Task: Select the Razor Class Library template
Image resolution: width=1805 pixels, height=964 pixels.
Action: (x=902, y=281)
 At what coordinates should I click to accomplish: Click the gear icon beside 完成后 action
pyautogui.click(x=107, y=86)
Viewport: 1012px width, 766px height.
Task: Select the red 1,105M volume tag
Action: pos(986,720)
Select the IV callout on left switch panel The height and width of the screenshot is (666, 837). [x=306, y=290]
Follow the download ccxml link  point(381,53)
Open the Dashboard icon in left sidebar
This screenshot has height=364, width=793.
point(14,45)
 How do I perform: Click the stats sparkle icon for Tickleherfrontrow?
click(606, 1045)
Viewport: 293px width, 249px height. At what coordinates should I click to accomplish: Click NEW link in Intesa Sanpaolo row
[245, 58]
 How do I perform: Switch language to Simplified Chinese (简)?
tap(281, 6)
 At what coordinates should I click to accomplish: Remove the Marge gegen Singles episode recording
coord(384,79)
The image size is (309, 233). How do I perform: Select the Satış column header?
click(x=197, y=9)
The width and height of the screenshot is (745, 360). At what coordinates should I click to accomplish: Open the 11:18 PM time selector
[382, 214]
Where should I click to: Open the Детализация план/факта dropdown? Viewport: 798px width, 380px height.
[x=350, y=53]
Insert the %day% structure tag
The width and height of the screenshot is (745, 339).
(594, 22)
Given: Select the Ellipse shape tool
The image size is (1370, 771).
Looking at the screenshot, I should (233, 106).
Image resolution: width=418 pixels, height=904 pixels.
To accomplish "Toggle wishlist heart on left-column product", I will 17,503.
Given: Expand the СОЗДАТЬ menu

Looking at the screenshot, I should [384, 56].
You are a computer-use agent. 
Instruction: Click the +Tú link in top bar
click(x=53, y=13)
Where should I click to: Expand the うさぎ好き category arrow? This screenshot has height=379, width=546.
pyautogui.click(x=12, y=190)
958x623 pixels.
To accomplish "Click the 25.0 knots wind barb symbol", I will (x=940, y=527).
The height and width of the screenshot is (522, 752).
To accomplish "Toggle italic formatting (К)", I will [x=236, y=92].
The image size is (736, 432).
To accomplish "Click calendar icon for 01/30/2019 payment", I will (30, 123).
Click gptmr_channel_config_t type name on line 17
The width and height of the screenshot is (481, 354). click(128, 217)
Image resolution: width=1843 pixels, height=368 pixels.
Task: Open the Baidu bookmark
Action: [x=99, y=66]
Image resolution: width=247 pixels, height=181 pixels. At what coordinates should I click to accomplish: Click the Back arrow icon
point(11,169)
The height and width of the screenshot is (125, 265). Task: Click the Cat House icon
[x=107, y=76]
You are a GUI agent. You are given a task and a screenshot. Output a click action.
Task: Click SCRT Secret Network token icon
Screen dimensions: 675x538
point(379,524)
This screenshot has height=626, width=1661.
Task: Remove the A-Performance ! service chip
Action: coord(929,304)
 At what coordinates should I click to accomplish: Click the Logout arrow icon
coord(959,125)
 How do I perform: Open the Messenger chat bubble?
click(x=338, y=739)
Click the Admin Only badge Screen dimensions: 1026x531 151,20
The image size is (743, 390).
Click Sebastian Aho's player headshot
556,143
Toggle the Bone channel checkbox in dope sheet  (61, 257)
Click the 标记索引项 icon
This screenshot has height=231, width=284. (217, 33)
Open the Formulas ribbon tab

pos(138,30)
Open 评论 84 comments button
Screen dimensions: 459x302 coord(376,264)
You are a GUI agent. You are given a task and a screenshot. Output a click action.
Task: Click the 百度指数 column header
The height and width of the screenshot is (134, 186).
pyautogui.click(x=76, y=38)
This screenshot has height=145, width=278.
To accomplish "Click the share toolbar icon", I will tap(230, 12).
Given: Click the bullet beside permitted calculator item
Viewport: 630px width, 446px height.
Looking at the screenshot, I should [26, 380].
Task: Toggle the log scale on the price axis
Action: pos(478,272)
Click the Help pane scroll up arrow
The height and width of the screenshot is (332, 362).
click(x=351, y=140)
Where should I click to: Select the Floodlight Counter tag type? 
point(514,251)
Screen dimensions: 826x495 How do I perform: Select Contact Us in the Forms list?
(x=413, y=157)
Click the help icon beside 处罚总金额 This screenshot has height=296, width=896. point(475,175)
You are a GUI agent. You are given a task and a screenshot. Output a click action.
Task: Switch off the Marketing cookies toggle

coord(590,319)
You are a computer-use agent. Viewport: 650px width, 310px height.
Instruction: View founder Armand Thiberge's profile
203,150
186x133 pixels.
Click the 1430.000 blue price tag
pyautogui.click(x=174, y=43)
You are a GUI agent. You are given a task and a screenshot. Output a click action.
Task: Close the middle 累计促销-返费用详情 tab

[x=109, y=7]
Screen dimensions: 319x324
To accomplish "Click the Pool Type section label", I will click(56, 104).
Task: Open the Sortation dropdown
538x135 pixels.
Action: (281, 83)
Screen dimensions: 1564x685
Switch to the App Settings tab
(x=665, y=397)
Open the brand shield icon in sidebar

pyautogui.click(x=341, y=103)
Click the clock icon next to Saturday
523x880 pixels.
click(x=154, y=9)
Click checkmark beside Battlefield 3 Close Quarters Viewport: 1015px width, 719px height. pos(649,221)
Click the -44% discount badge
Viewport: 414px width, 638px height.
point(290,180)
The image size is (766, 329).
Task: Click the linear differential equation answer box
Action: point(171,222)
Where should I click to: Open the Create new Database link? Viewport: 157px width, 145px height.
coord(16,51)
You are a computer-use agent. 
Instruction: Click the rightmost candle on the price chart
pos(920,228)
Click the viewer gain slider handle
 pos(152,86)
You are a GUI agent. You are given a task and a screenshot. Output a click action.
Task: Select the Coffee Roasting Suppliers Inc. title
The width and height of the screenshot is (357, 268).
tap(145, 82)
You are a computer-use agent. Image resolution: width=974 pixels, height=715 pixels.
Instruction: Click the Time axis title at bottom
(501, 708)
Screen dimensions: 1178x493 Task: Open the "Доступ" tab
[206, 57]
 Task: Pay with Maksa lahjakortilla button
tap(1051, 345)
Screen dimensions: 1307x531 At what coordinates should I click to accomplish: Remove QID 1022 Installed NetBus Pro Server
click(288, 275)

══════════════════════════════

## [Work instruction]
Word for word, reproduce all of the material shown above.

## [Task solution]
Task: Select the Razor Class Library template
Image resolution: width=1805 pixels, height=964 pixels.
Action: (x=902, y=281)
 At what coordinates should I click to accomplish: Click the gear icon beside 完成后 action
pyautogui.click(x=107, y=86)
Viewport: 1012px width, 766px height.
Task: Select the red 1,105M volume tag
Action: pos(986,720)
Select the IV callout on left switch panel The height and width of the screenshot is (666, 837). [x=306, y=290]
Follow the download ccxml link  point(381,53)
Open the Dashboard icon in left sidebar
This screenshot has height=364, width=793.
point(14,45)
 How do I perform: Click the stats sparkle icon for Tickleherfrontrow?
click(606, 1045)
Viewport: 293px width, 249px height. At what coordinates should I click to accomplish: Click NEW link in Intesa Sanpaolo row
[245, 58]
 How do I perform: Switch language to Simplified Chinese (简)?
tap(281, 6)
 At what coordinates should I click to accomplish: Remove the Marge gegen Singles episode recording
coord(384,79)
The image size is (309, 233). How do I perform: Select the Satış column header?
click(x=197, y=9)
The width and height of the screenshot is (745, 360). At what coordinates should I click to accomplish: Open the 11:18 PM time selector
[382, 214]
Where should I click to: Open the Детализация план/факта dropdown? Viewport: 798px width, 380px height.
[x=350, y=53]
Insert the %day% structure tag
The width and height of the screenshot is (745, 339).
(594, 22)
Given: Select the Ellipse shape tool
The image size is (1370, 771).
Looking at the screenshot, I should (233, 106).
Image resolution: width=418 pixels, height=904 pixels.
To accomplish "Toggle wishlist heart on left-column product", I will 17,503.
Given: Expand the СОЗДАТЬ menu

Looking at the screenshot, I should [384, 56].
You are a computer-use agent. 
Instruction: Click the +Tú link in top bar
click(x=53, y=13)
Where should I click to: Expand the うさぎ好き category arrow? This screenshot has height=379, width=546.
pyautogui.click(x=12, y=190)
958x623 pixels.
To accomplish "Click the 25.0 knots wind barb symbol", I will (x=940, y=527).
The height and width of the screenshot is (522, 752).
To accomplish "Toggle italic formatting (К)", I will [x=236, y=92].
The image size is (736, 432).
To accomplish "Click calendar icon for 01/30/2019 payment", I will (30, 123).
Click gptmr_channel_config_t type name on line 17
The width and height of the screenshot is (481, 354). click(128, 217)
Image resolution: width=1843 pixels, height=368 pixels.
Task: Open the Baidu bookmark
Action: [x=99, y=66]
Image resolution: width=247 pixels, height=181 pixels. At what coordinates should I click to accomplish: Click the Back arrow icon
point(11,169)
The height and width of the screenshot is (125, 265). Task: Click the Cat House icon
[x=107, y=76]
You are a GUI agent. You are given a task and a screenshot. Output a click action.
Task: Click SCRT Secret Network token icon
Screen dimensions: 675x538
point(379,524)
This screenshot has height=626, width=1661.
Task: Remove the A-Performance ! service chip
Action: coord(929,304)
 At what coordinates should I click to accomplish: Click the Logout arrow icon
coord(959,125)
 How do I perform: Open the Messenger chat bubble?
click(x=338, y=739)
Click the Admin Only badge Screen dimensions: 1026x531 151,20
The image size is (743, 390).
Click Sebastian Aho's player headshot
556,143
Toggle the Bone channel checkbox in dope sheet  (61, 257)
Click the 标记索引项 icon
This screenshot has height=231, width=284. (217, 33)
Open the Formulas ribbon tab

pos(138,30)
Open 评论 84 comments button
Screen dimensions: 459x302 coord(376,264)
You are a GUI agent. You are given a task and a screenshot. Output a click action.
Task: Click the 百度指数 column header
The height and width of the screenshot is (134, 186).
pyautogui.click(x=76, y=38)
This screenshot has height=145, width=278.
To accomplish "Click the share toolbar icon", I will tap(230, 12).
Given: Click the bullet beside permitted calculator item
Viewport: 630px width, 446px height.
Looking at the screenshot, I should [26, 380].
Task: Toggle the log scale on the price axis
Action: pos(478,272)
Click the Help pane scroll up arrow
The height and width of the screenshot is (332, 362).
click(x=351, y=140)
Where should I click to: Select the Floodlight Counter tag type? 
point(514,251)
Screen dimensions: 826x495 How do I perform: Select Contact Us in the Forms list?
(x=413, y=157)
Click the help icon beside 处罚总金额 This screenshot has height=296, width=896. point(475,175)
You are a GUI agent. You are given a task and a screenshot. Output a click action.
Task: Switch off the Marketing cookies toggle

coord(590,319)
You are a computer-use agent. Viewport: 650px width, 310px height.
Instruction: View founder Armand Thiberge's profile
203,150
186x133 pixels.
Click the 1430.000 blue price tag
pyautogui.click(x=174, y=43)
You are a GUI agent. You are given a task and a screenshot. Output a click action.
Task: Close the middle 累计促销-返费用详情 tab

[x=109, y=7]
Screen dimensions: 319x324
To accomplish "Click the Pool Type section label", I will click(56, 104).
Task: Open the Sortation dropdown
538x135 pixels.
Action: (281, 83)
Screen dimensions: 1564x685
Switch to the App Settings tab
(x=665, y=397)
Open the brand shield icon in sidebar

pyautogui.click(x=341, y=103)
Click the clock icon next to Saturday
523x880 pixels.
click(x=154, y=9)
Click checkmark beside Battlefield 3 Close Quarters Viewport: 1015px width, 719px height. pos(649,221)
Click the -44% discount badge
Viewport: 414px width, 638px height.
point(290,180)
The image size is (766, 329).
Task: Click the linear differential equation answer box
Action: point(171,222)
Where should I click to: Open the Create new Database link? Viewport: 157px width, 145px height.
coord(16,51)
You are a computer-use agent. 
Instruction: Click the rightmost candle on the price chart
pos(920,228)
Click the viewer gain slider handle
 pos(152,86)
You are a GUI agent. You are given a task and a screenshot. Output a click action.
Task: Select the Coffee Roasting Suppliers Inc. title
The width and height of the screenshot is (357, 268).
tap(145, 82)
You are a computer-use agent. Image resolution: width=974 pixels, height=715 pixels.
Instruction: Click the Time axis title at bottom
(501, 708)
Screen dimensions: 1178x493 Task: Open the "Доступ" tab
[206, 57]
 Task: Pay with Maksa lahjakortilla button
tap(1051, 345)
Screen dimensions: 1307x531 At what coordinates should I click to accomplish: Remove QID 1022 Installed NetBus Pro Server
click(288, 275)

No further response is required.